Proof. Apply (Liao & Berg, 2019)’s result to the random variable \(p(\bm{x} | \bm{\theta})\), following the same strategy used in the proof of Theorem 5.1. □
The diversity terms \(\mathbb{D}(\rho)\) defined in Theorem 5.1 satisfy the following properties:
If all the ensemble members provide the same predictions, or if \(\rho\) outs all its probability mass on a single predictor, then \(\mathbb{D}(\rho)\) is null.
\(0\leq \mathbb{D}(\rho) \leq \mathbb{E}_\rho[L(\bm{\theta})]\).
\(\mathbb{D}(\rho)\) is invariant to reparametrizations.
Proof.
Notice that if all models make the same prediction, \(h(\bm{x}; \bm{\theta}) = \mathbb{E}_\rho[h(\bm{x} ; \bm{\theta})]\) and \(p(y|\bm{x}, \bm{\theta}) = \mathbb{E}_\rho[p(y|\bm{x}, \bm{\theta})]\), which nullifies all diversity definitions from Theorem 5.1.
Using that every considered loss function and variance are positive, the given inequality is trivial.

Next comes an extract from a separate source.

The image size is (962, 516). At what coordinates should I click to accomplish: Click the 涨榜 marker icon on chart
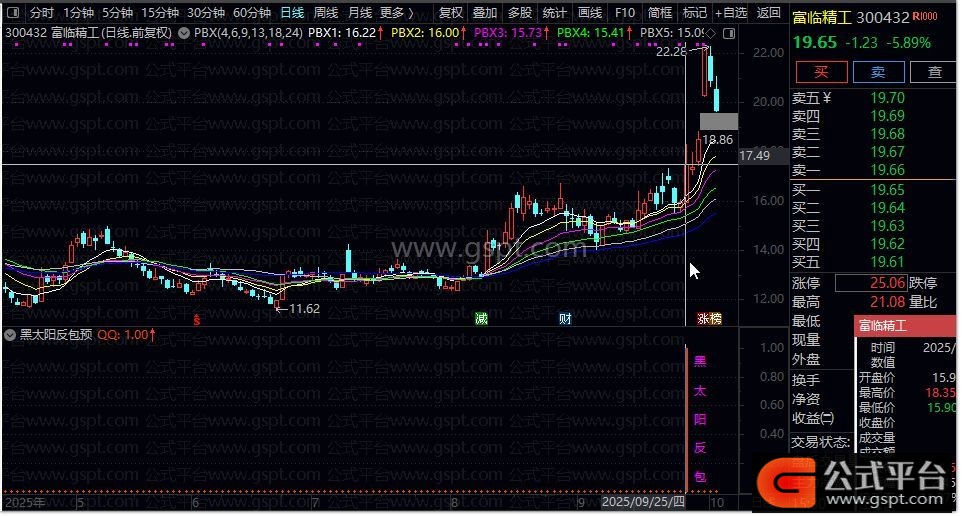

Let \(\phi: \bm{\Omega} \to \bm{\Theta}\) be an injective differentiable function with continuous partial derivatives, with non-zero Jacobian at any point. This result follows from the fact that all considered a probability distributions (ensembles) are a finite mixture of delta distributions, as a result, the distribution is compactly supported and the variable change theorem can be applied to a continuous function \(f: \bm{\Theta} \to \mathbb{R}\): \begin{align} \mathbb{E}_\rho[f(\bm{\theta})] &= \int_{\bm{\Theta}} \rho (\bm{\theta}) f(\bm{\theta}) = \int_{\bm{\Omega}} \rho \circ \phi(\bm\omega) \ f \circ \phi(\bm\omega)\ |det(D\phi)(\bm\omega)| \\ &= \mathbb{E}_{\rho '}[f \circ \phi (\bm\omega)] \end{align} where \begin{equation} \rho '(\bm\omega) = \rho \circ \phi(\bm\omega)\ |det(D\phi)(\bm\omega)|. \end{equation} The result follows from taking \(f(\bm{\theta}) = (\bm{\theta} - \mathbb{E}_\rho (\bm{\theta}))^2\).
□
Theorem 5.4 Return to statement
The diversity terms \(\mathbb{D}(\rho)\) defined in Theorem 5.1 can be written as \begin{equation} \mathbb{D} (\rho) = \mathbb{V}_{\nu\times\rho}\big(f(y,\mathbf{x};\bm{\theta})\big)- \mathbb{E}_{\rho\times\rho}\big[Cov_{\nu}(f(y,\mathbf{x};\bm{\theta}),f(y,\mathbf{x};\bm{\theta}'))\big], \end{equation} where \(\rho\times\rho\) denotes the joint distribution over \(\bm{\theta} \times\bm{\theta}\), \(\rho\times\nu\) denotes the joint distribution over \(\bm{\theta} \times({\cal X},{\cal Y})\), and \(Cov_{\nu}(\cdot,\cdot)\) is the covariance between two models with respect to the data generating distribution \(\nu\).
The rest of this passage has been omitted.